_To do_
Please recast the listing below as a numbered list, omitting blank lines and the pictures.

_Records for locating the described items_
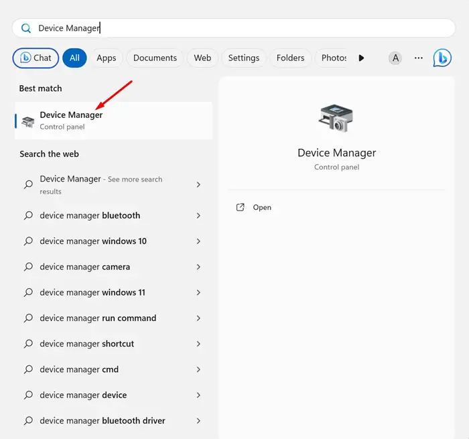This screenshot has height=439, width=469.
Task: Click into the Device Manager search field
Action: pos(234,28)
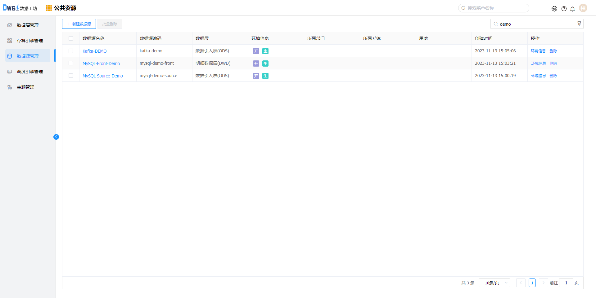The image size is (596, 298).
Task: Click the help question mark icon
Action: [x=564, y=9]

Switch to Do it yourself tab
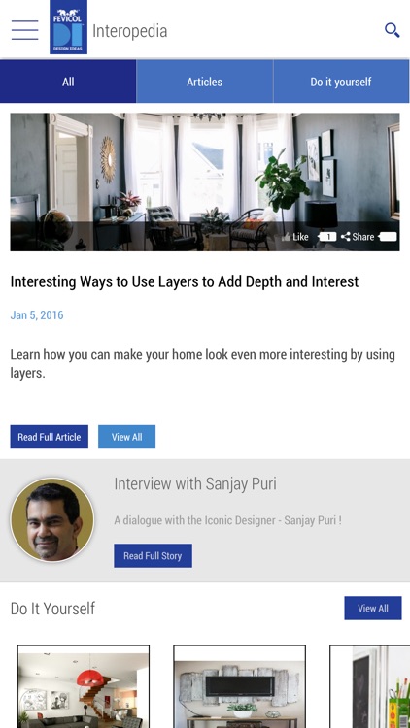[x=341, y=82]
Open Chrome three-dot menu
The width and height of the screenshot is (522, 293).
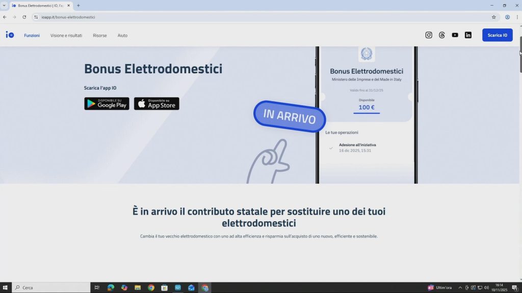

_Exercise solution_
1. This screenshot has height=439, width=469.
2. Task: Click into the Device Manager search field
3. Action: pos(234,28)
4. The image size is (596, 298).
5. Task: Click the help question mark icon
6. Action: [x=564, y=9]
7. Switch to Do it yourself tab
8. [x=341, y=82]
9. Open Chrome three-dot menu
10. The width and height of the screenshot is (522, 293).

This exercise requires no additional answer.